◆ STORED RECORDS:
◇ ◇ ◇ ◇ ◇ ◇ ◇

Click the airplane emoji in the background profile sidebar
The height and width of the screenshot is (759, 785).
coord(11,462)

◇ ◇ ◇ ◇ ◇ ◇ ◇

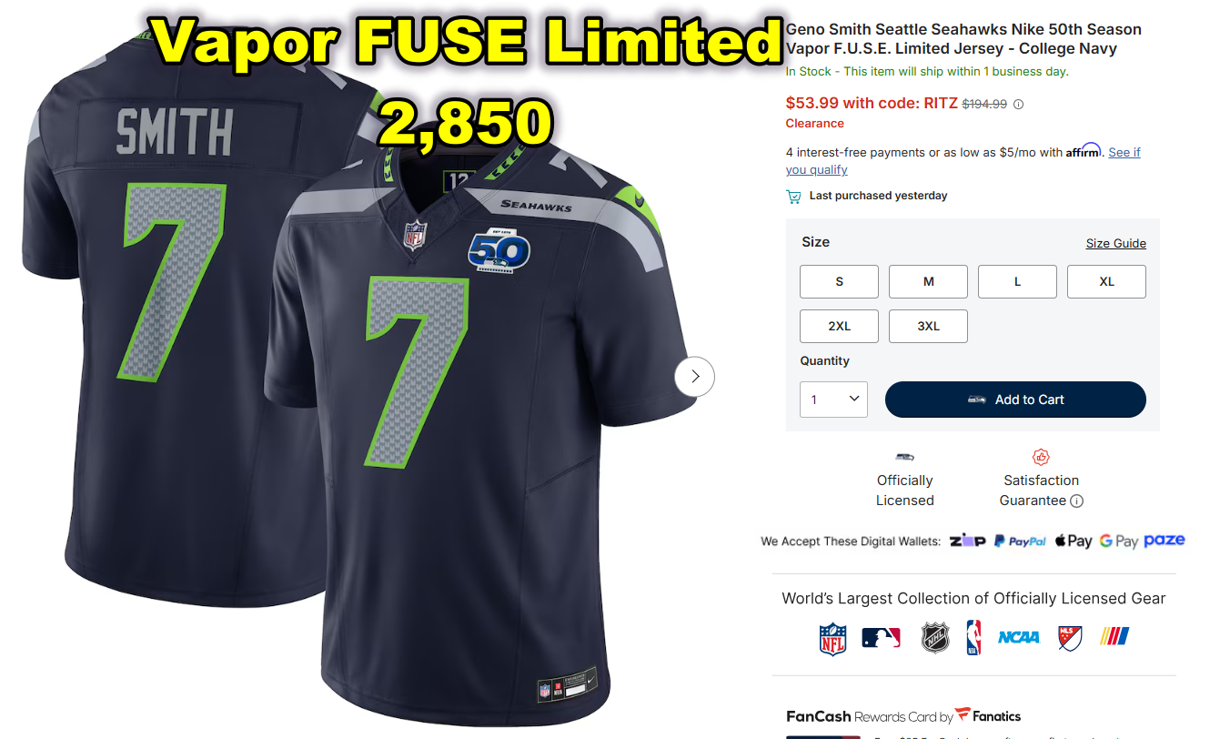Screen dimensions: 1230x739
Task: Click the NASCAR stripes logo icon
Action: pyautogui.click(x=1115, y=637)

◇ ◇ ◇ ◇ ◇ ◇ ◇

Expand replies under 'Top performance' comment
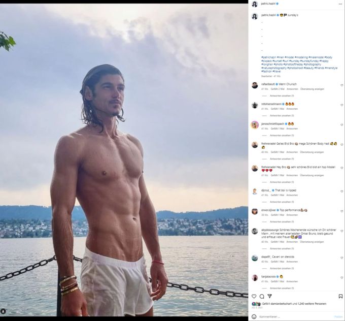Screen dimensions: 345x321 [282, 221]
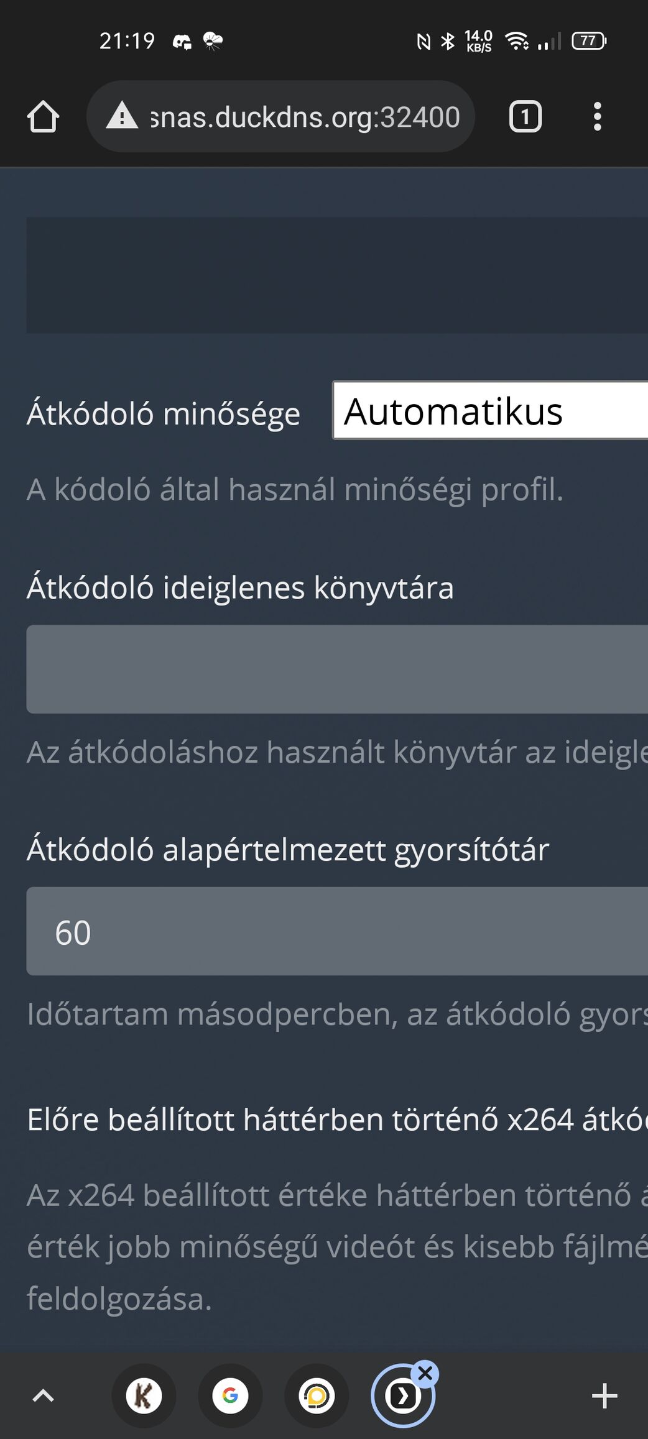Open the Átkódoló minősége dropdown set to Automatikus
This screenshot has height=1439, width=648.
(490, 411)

◇ ◇ ◇ ◇ ◇ ◇ ◇

◆ GIVEN EXERCISE: Copy the lines from the line containing "Click the airplane" to the line containing "coord(11,462)", keeping every character unchanged.

◆ TASK ANSWER:
Click the airplane emoji in the background profile sidebar
The height and width of the screenshot is (759, 785).
coord(11,462)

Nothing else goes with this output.